Responding to Tragedy… Again…and Again…
I initially wrote and posted this back in early October, but have been asked to share it again in light of the tragedies in New York City and Sutherland Springs, Texas this past week. We are in heavy times and the sheer volume of traumatic events places us at risk of compassion fatigue. Please take care of yourself and let’s take care of each other!
“I’m not scared mama, I just am worried about what’s coming next.” I know baby girl… I know… My 15 years old’s sentiments are echoed by so many of us right now. There has just been SO much. From hurricanes, earthquakes, and wild fires, to senseless shootings, culminating with our most recent tragedy in Las Vegas. All of this backdropped with other significant and pressing issues facing and impacting our nation. It all feels a bit, or maybe a lot, overwhelming…

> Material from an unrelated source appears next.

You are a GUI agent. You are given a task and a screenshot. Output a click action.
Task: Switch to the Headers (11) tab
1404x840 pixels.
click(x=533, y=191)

Many of you know I’m a social worker. In our field we talk a lot about something called Compassion Fatigue. Compassion fatigue is defined as “The emotional residue or strain of exposure to working with those suffering from the consequences of traumatic events. Compassion Fatigue can occur due to exposure on one case or can be due to a “cumulative” level of trauma.” (American Institute of Stress)
You don’t have to be in a helping profession to experience compassion fatigue. We live in an age, for better or worse, where we are up close and personal with disaster, tragedy, and the stories of those experiencing them. This is a gift as it allows us to respond, help when we can, and pray, but it also puts the images, sounds, and stories in front of us over and over, which can lead to compassion fatigue.
This morning I sat with Romans 12:15 “Be happy with those who are happy, and weep with those who weep.” and Galatians 6:9a “So let’s not get tired of doing what is good…” I want to authentically celebrate with delight those who are happy, and mourn and cry with those who weep. This is good and right, but how do we do this in response to tragedy after tragedy without tiring in doing this good? I’ve been thinking about these 3 responses:
- Feel your way through it. Being happy or weeping with another requires us to allow ourselves to authentically feel. That’s not always comfortable or easy, but it’s authentic. Being honest with ourselves and others about what we are feeling allows us to move through the range of emotions and figure out how to express what we are experiencing in a more healthy way.
- Be gracious – both with ourselves and others. When we are feeling our way through something, it’s not a linear, step by step, process. Strong emotions can come and go, and sometimes crop up at times we were not expecting or in ways we were not prepared for. Giving ourselves and others an extra measure of grace during these times helps us all to continue on.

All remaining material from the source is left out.